I'm trying to model a time series for a stock price with the following code:
import opendatasets as od
import numpy as np
import pandas as pd
import plotly.graph_objects as go
from plotly.subplots import make_subplots
import tensorflow as tf
from sklearn.preprocessing import StandardScaler
from sklearn.inspection import permutation_importance
import statsmodels.api as sm
from statsmodels.tsa.stattools import acf, pacf
import datetime
import warnings
warnings.filterwarnings('ignore')
and I got the following structure:
date close
0 2021-01-04 04:00:00-05:00 133.740000
1 2021-01-04 05:00:00-05:00 133.600000
2 2021-01-04 06:00:00-05:00 134.220000
3 2021-01-04 07:00:00-05:00 133.750000
4 2021-01-04 08:00:00-05:00 134.020000
... ... ...
4070 2021-12-30 13:30:00-05:00 178.975006
4071 2021-12-30 14:30:00-05:00 178.960007
4072 2021-12-30 15:30:00-05:00 178.250000
4073 2021-12-30 16:00:00-05:00 178.190000
4074 2021-12-30 17:00:00-05:00 177.980000
As a result I have
0 int64
dtype: object
However when I try to split the time series to train and test for an MLP model and fit it like this:
# splitting time series to train and test subsets
y_train = df.iloc[:-8766, :].copy()
y_test = df.iloc[-8766:, :].copy()
# Unobserved Components model definition
model = sm.tsa.UnobservedComponents(y_train,
level='dtrend',
irregular=True,
stochastic_level = False,
stochastic_trend = False,
stochastic_freq_seasonal = [False, False, False],
freq_seasonal=[{'period': 24, 'harmonics': 1},
{'period': 168, 'harmonics': 1},
{'period': 8766, 'harmonics': 2}])
# fitting model to train data
model_results = model.fit()
# printing statsmodels summary for model
print(model_results.summary())
I got the following error:
ValueError: Pandas data cast to numpy dtype of object. Check input data with np.asarray(data).
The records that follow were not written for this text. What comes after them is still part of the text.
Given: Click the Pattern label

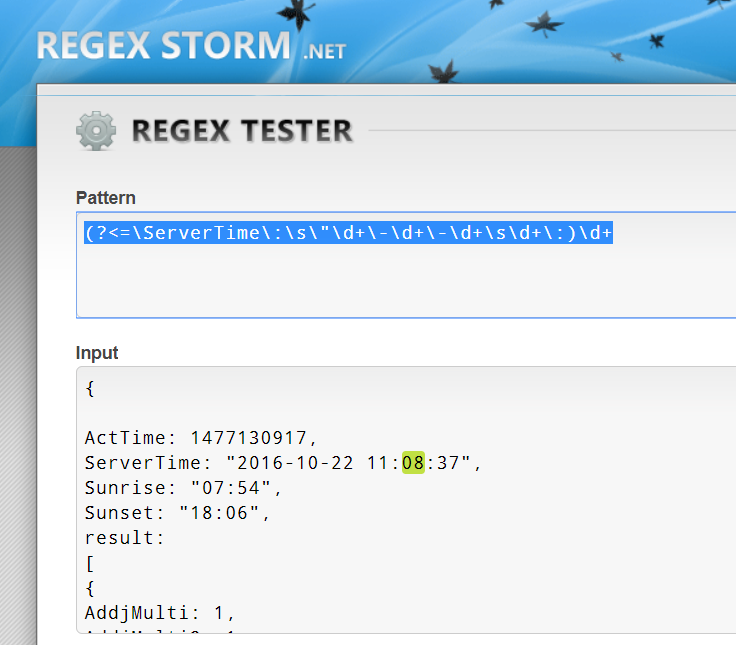Looking at the screenshot, I should pos(105,198).
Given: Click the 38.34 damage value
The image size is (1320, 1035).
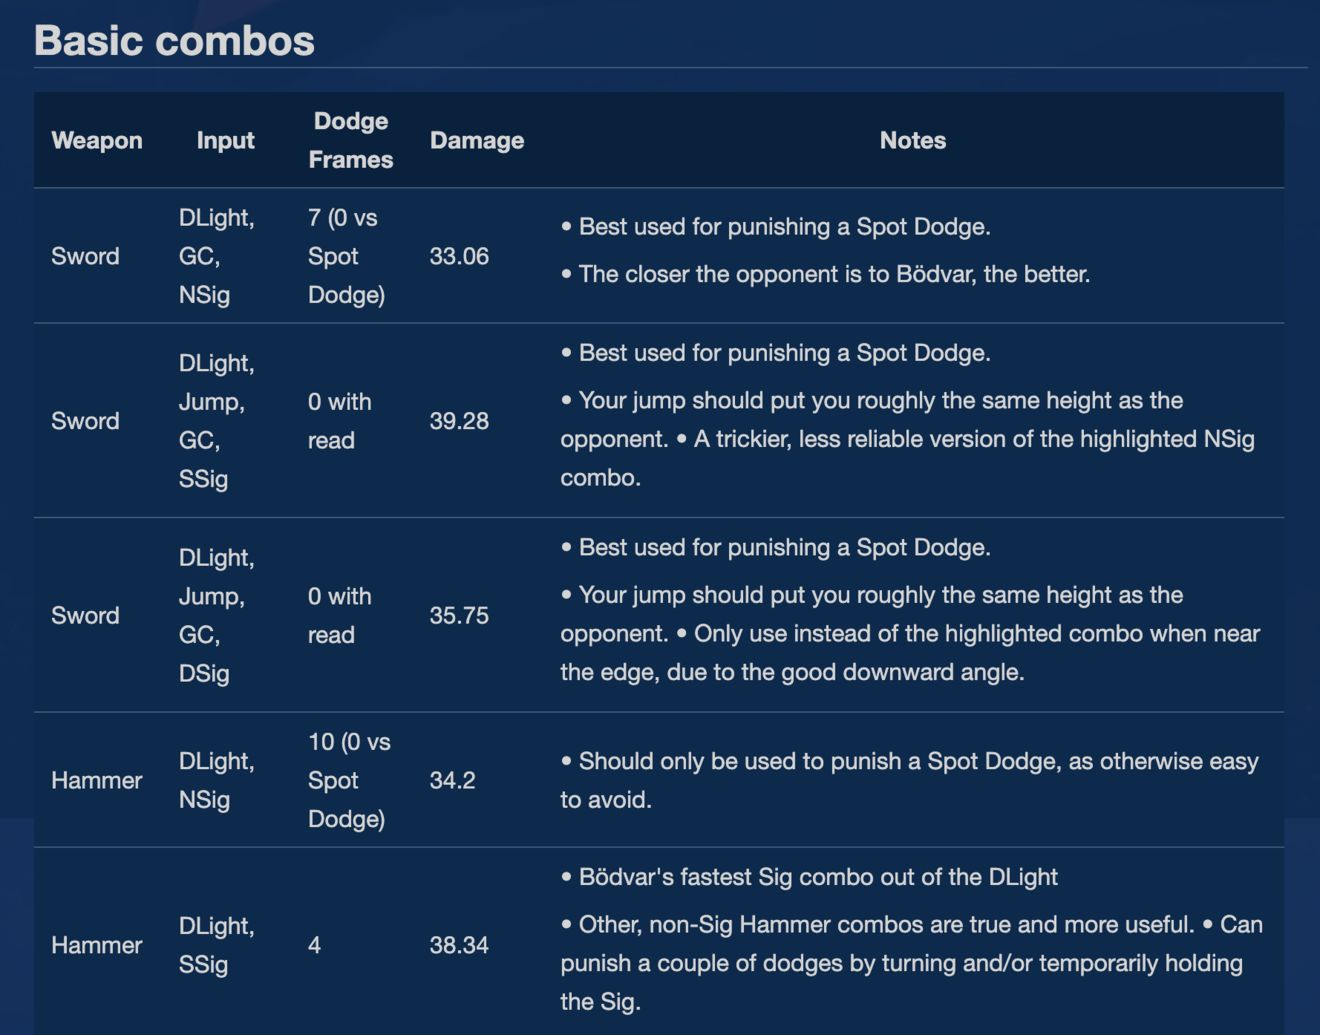Looking at the screenshot, I should point(459,945).
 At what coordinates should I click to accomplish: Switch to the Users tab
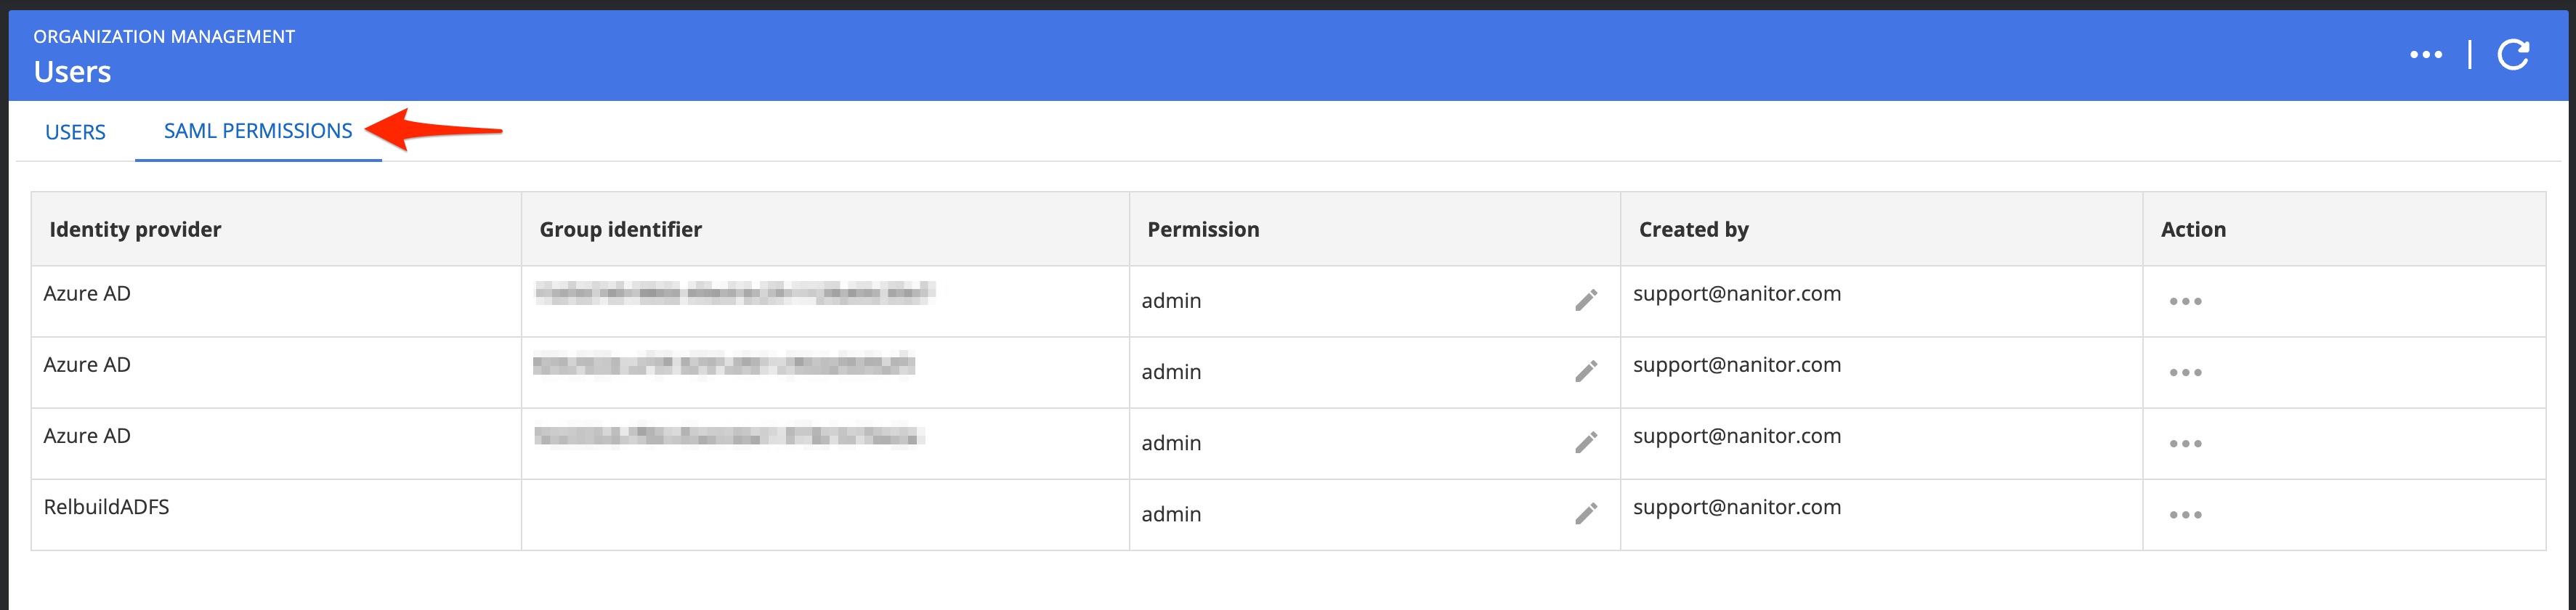tap(75, 132)
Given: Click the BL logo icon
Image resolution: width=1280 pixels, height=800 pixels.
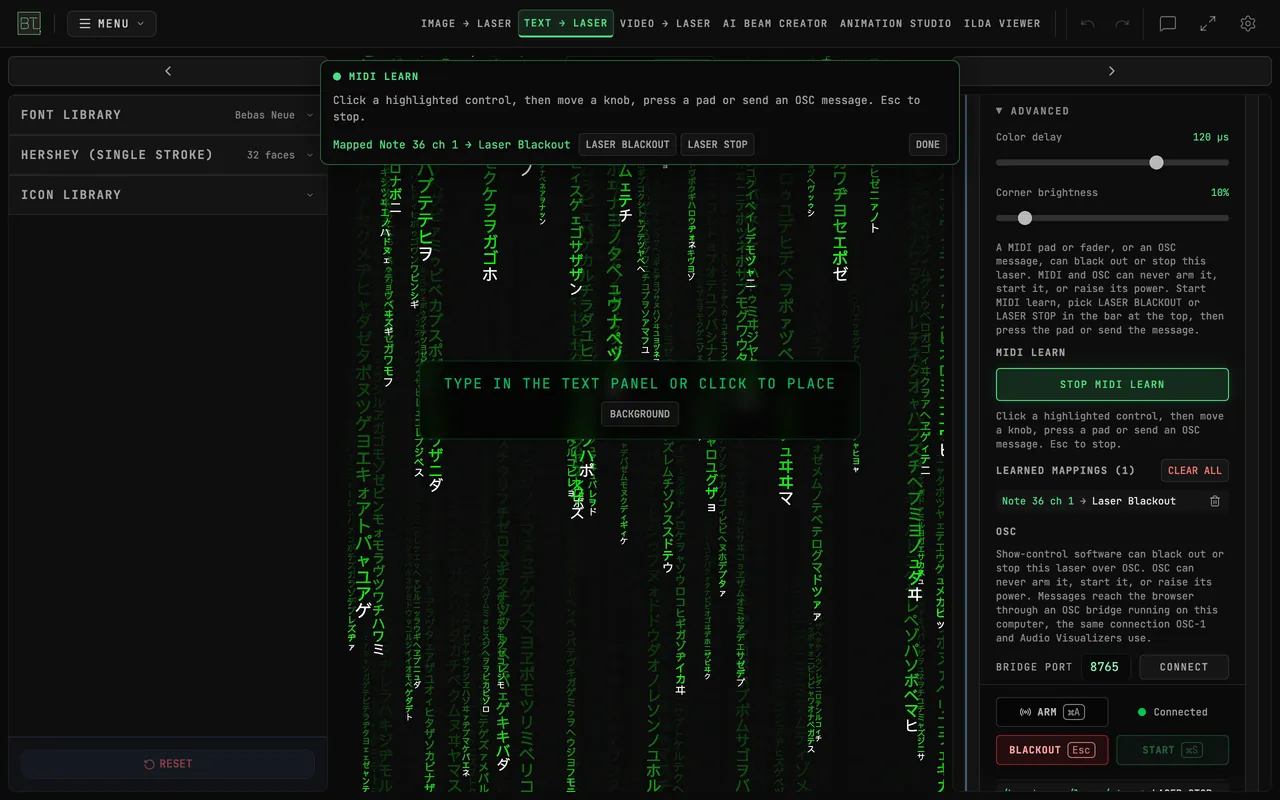Looking at the screenshot, I should (29, 23).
I tried to convert the date
column from string to date but with no success.
The np.asarray(df)
returns the following
array([['2021-01-04 04:00:00-05:00', 133.740000]
['2021-01-04 05:00:00-05:00', 133.600000]
['2021-01-04 06:00:00-05:00', 134.220000]
...
['2021-31-12 17:00:00-05:00', 177.980000]], dtype = object)
I do not know if it is a problem with the date or close column and what to do to fix it.
If the issue still persists after using df['date'] = pd.to_datetime(df['date'])
, it is possible that there are some values in 'date'
column which are not in 'datetime' dtype
. You can identify those values by the following code:
df['date'] = pd.to_datetime(df['date'], errors='coerce', utc=True)
This will set those values to NaT(Not a Time)
. After this you can handle the missing values.